= Ekayāna =

Term in Buddhism and Hinduism

Ekayāna (एकयान, ) is a Sanskrit word that means "one path" or "one vehicle". It is used in the Upanishads and the Mahāyāna sūtras.

==Upanishads==
In the Brihadaranyaka Upanishad, "ekayāna" took on special significance as a metaphor for a spiritual journey. The phrase vedānāṃ vāk ekayānam translates approximately to "the one destination of the Vedas is the spirit of the word".

==Mahayana Buddhism==
Ekayāna sutras of primary influence are the Lotus Sutra, the Śrīmālādevī Siṃhanāda Sūtra, the Ratnagotravibhāga, and the Tathāgatagarbha sūtras, which also include the Tathāgatagarbha Sūtra, the Mahāyāna Mahāparinirvāṇa Sūtra, and the Aṅgulimālīya Sūtra. Sutras with similar teachings include the Laṅkāvatāra Sūtra and the Avatamsaka Sutra. The Lotus Sutra declares that "the three vehicles of the Śrāvaka (disciple), Pratyekabuddha (Solitary Buddha), and Bodhisattva are actually just three expedient devices (upayakausalya) for attracting beings to the one buddha vehicle, via which they all become buddhas."

=== Chinese Buddhism ===
While the "One Vehicle" Buddhism declined in India along with the rest of Buddhism, it became a key aspect of the Chinese acculturation and acceptance of Buddhism. The Chinese assimilation of Buddhism met in the vast diversity of Buddhist texts the problem of sorting through them for the core of Buddhist teaching.

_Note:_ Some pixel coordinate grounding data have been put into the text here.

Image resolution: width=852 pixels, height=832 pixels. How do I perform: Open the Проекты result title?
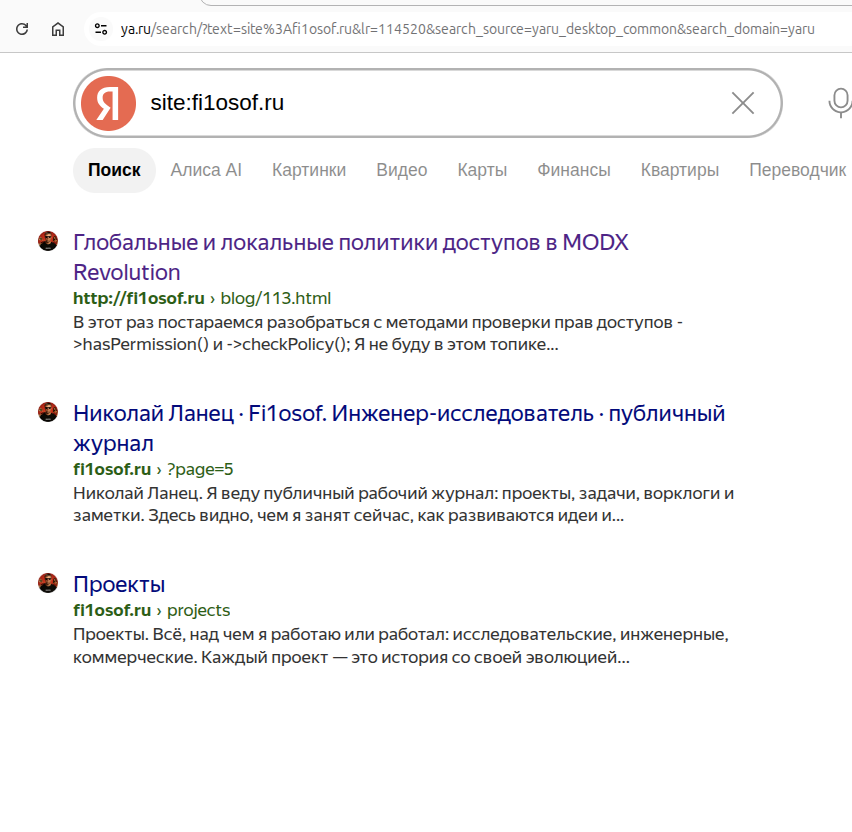click(119, 585)
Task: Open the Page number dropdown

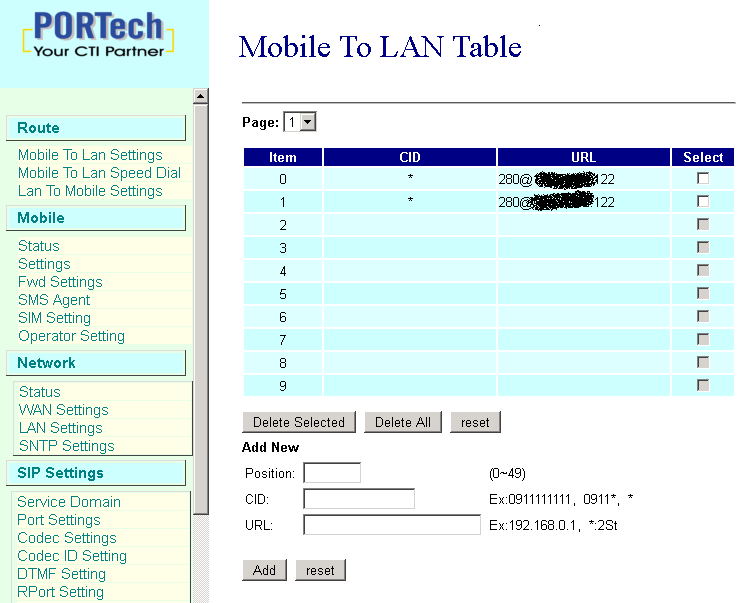Action: (300, 122)
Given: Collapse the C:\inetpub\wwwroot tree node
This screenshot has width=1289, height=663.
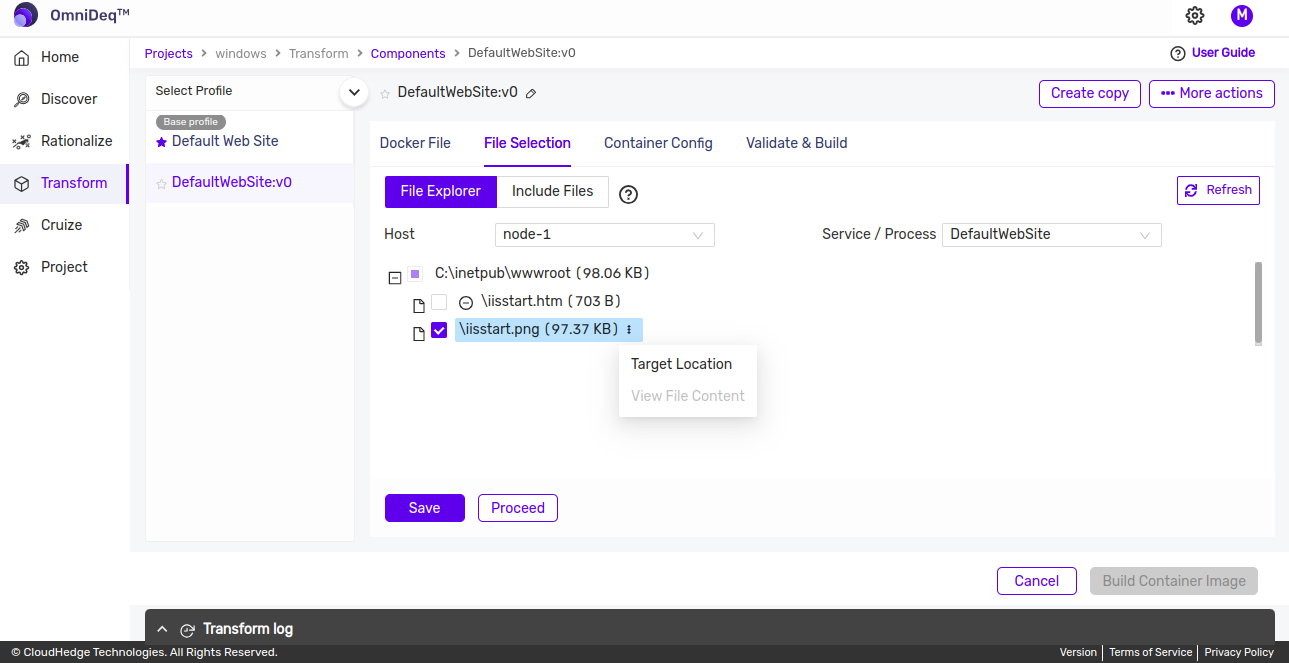Looking at the screenshot, I should 394,276.
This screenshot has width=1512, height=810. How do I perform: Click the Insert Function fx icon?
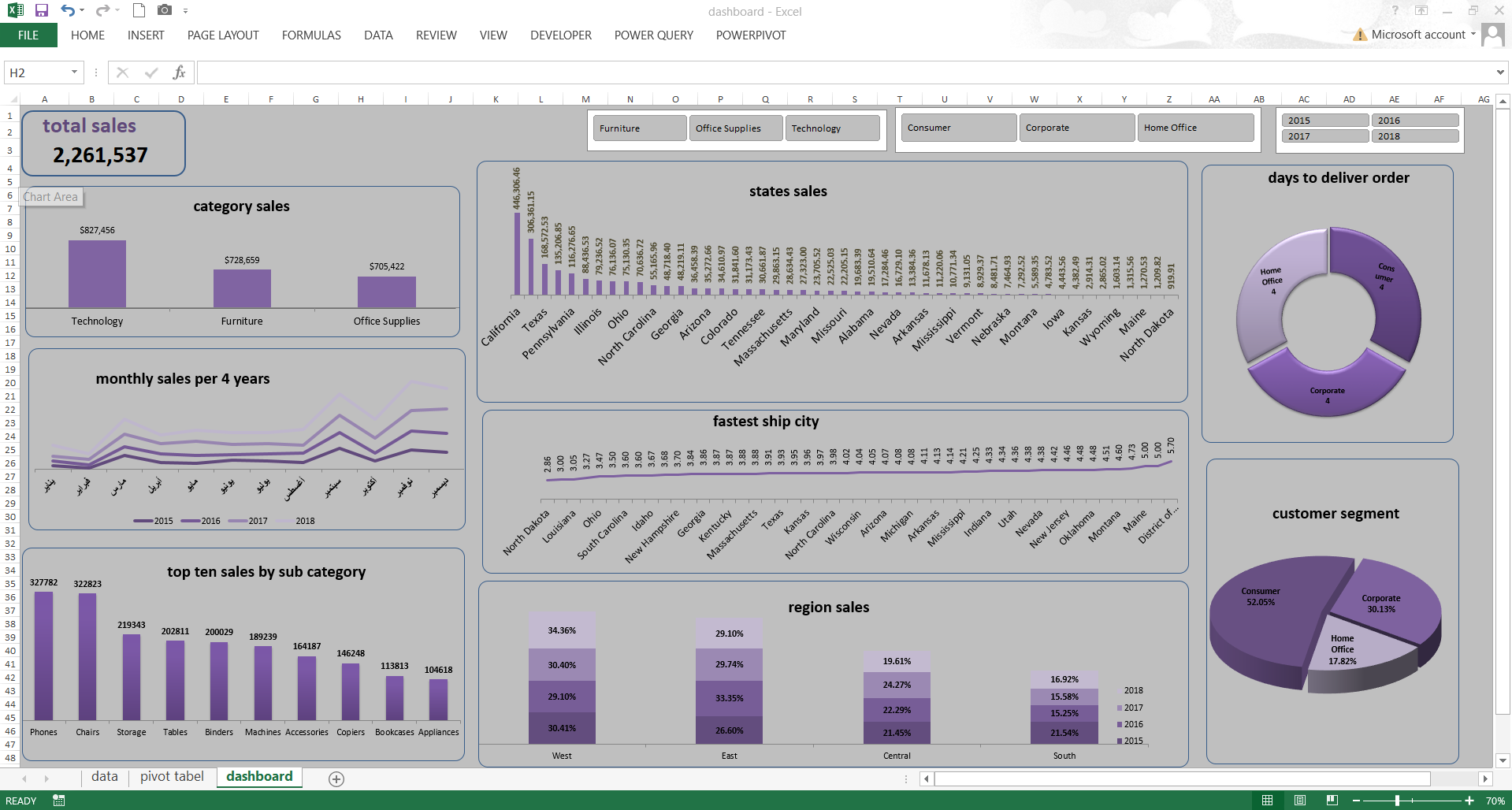tap(179, 72)
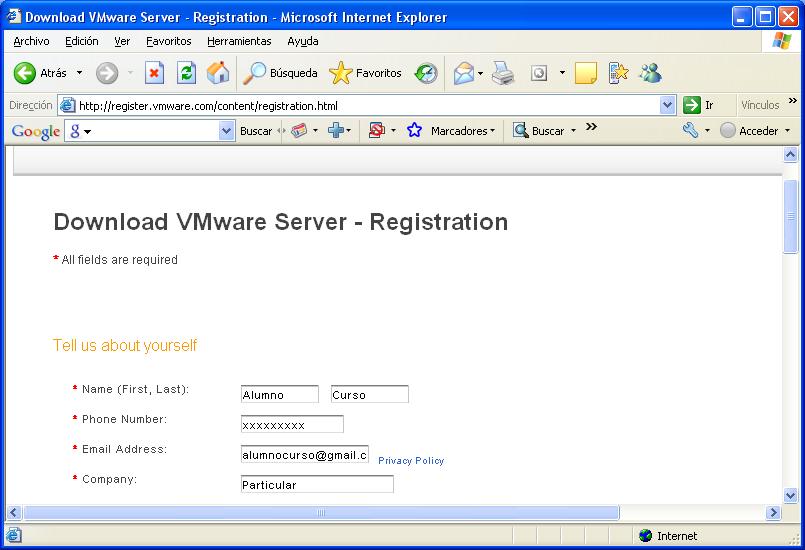Refresh the page with the Refresh icon
The height and width of the screenshot is (550, 805).
[186, 73]
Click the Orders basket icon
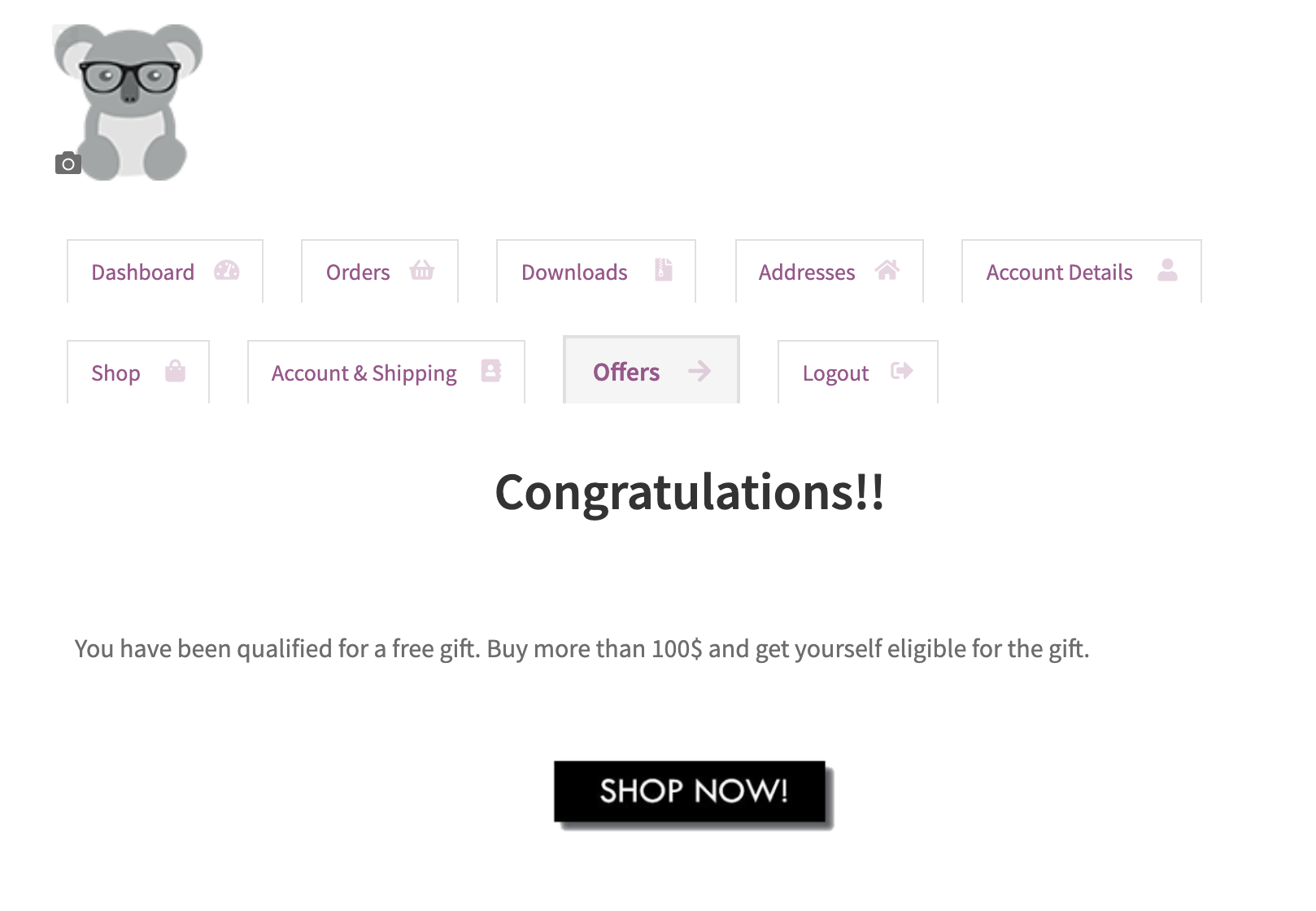The height and width of the screenshot is (911, 1316). tap(422, 270)

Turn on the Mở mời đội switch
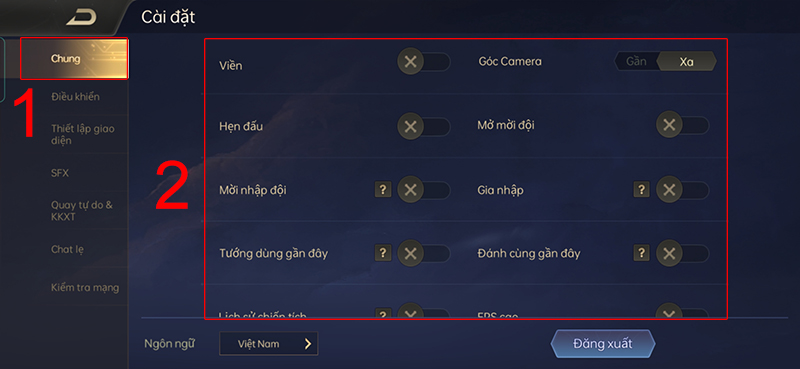682,125
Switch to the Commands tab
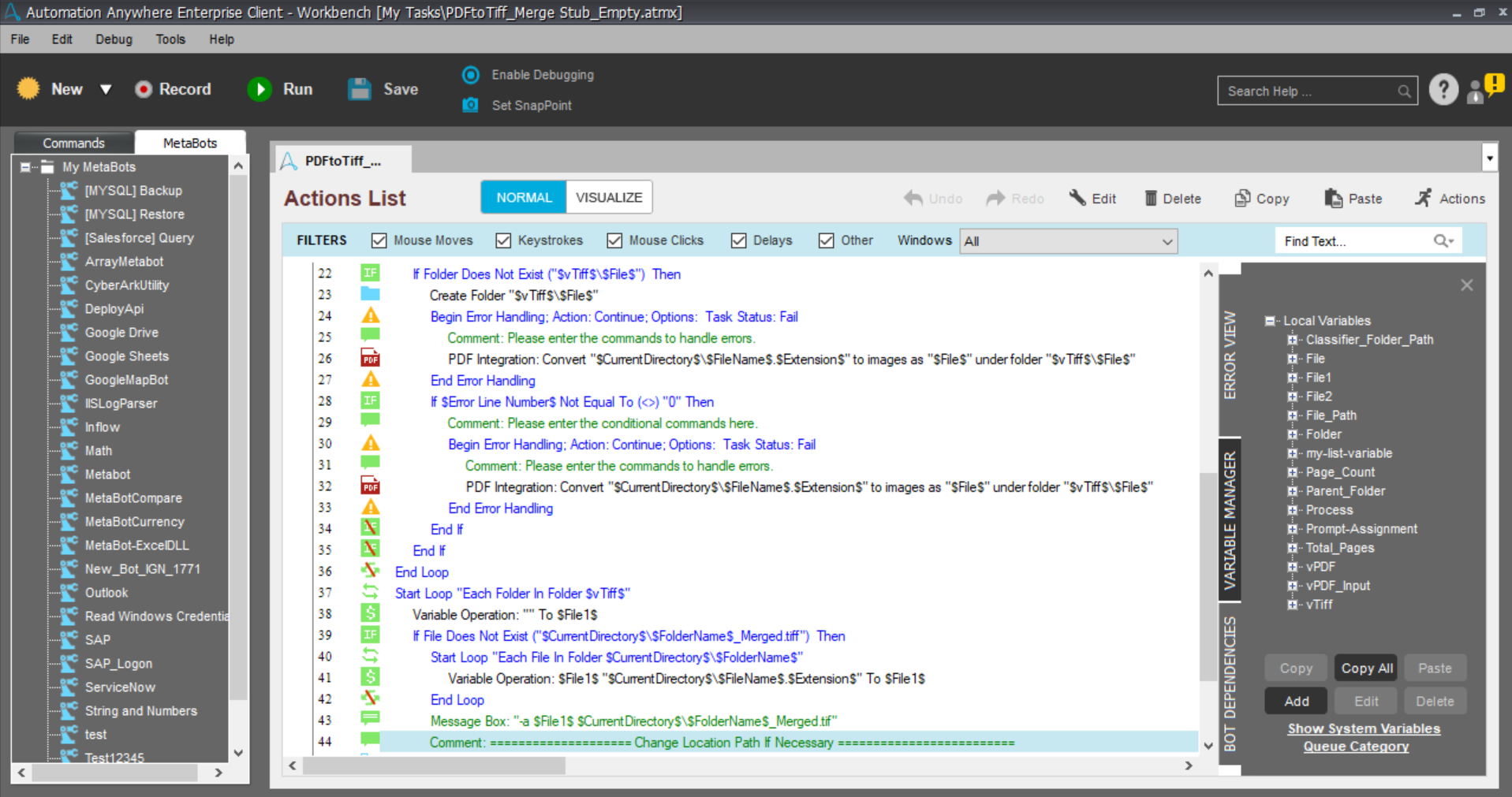Screen dimensions: 1512x797 click(73, 143)
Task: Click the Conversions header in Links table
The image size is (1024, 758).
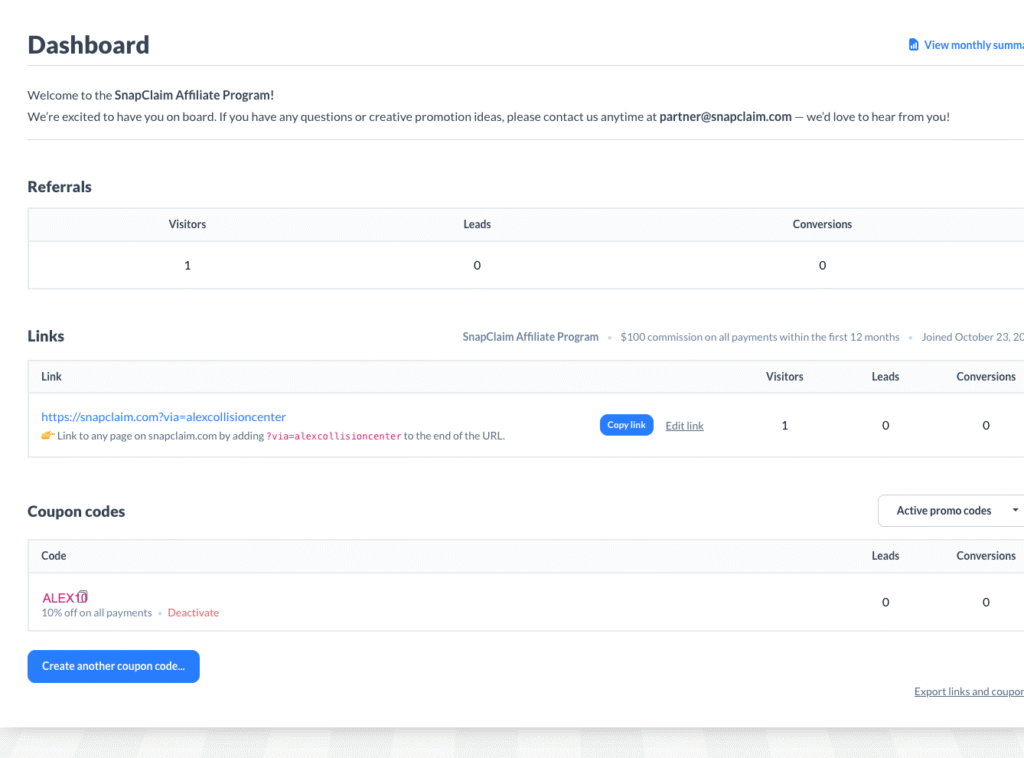Action: click(x=985, y=377)
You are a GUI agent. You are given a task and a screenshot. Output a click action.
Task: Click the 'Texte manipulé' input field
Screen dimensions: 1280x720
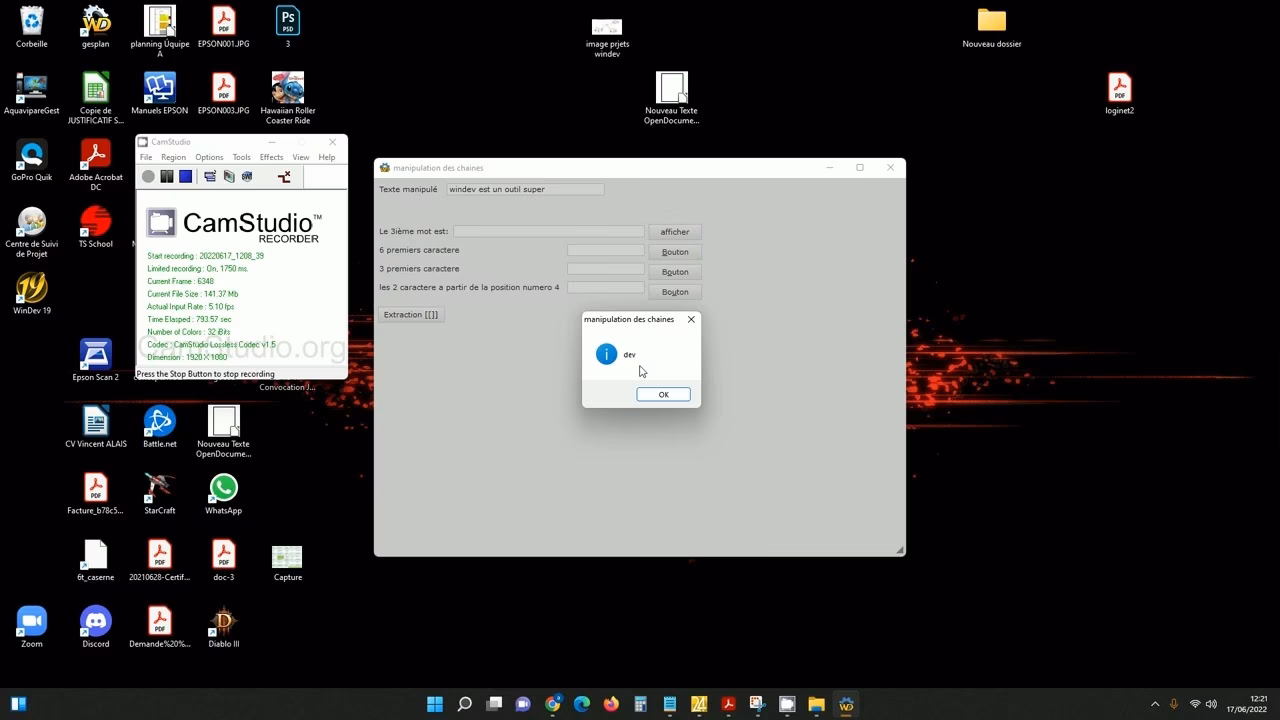coord(525,189)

This problem was solved by Chinese Buddhist teachers by taking up one or more of the Ekayana Sutras as central to the understanding of the diversity of Buddhism. The doctrines and practices of Tiantai (Japanese Tendai) and Huayen (Japanese Kegon) Buddhist sects were able to present a synthesis of the diversity of Buddhism that was understandable and palatable by the Chinese worldview.

==== Chan Buddhism ====

Chan Buddhism affected this synthesis in a unique way by focusing on the practice of meditation as taught in the Laṅkāvatāra Sūtra as the core method of personally realizing the Ekayana teachings while at the same time acknowledging the transcendental and devotional aspects represented by the Avatamsaka Sutra and the Lotus Sutra, respectively. The Indian Buddhist monk Bodhidharma (c. 5th to 6th century), who is considered the founder of Chan Buddhism, was said to have brought the "Ekayāna school of Southern India" to China and passed it down along with the Laṅkāvatāra Sūtra to his primary disciple, Dazu Huike (487-593), known as the Second Founding Ancestor of the Chan lineage.^{, }

Guifeng Zongmi (780 - 841) was an accredited master of both the Chan and Huayan lineages. In his treatise, The Original Person Debate (原人論), he explicitly identifies the Ekayāna teachings as the most profound type of spiritual realization and equates it with the direct realization of one's own nature:

Buddha's teaching itself goes from shallow to profound. In outline there are five classes: 1. The teachings of human and heavenly beings. 2. The Small Vehicle's (Hinayana) teaching. 3. The Great Vehicle's (Mahayana) teaching of Dharma characteristics (dharmalaksana). 4. The Great Vehicle's teaching of destroying characteristics. 5. The One Vehicle's (Ekayana) teaching of manifesting Nature."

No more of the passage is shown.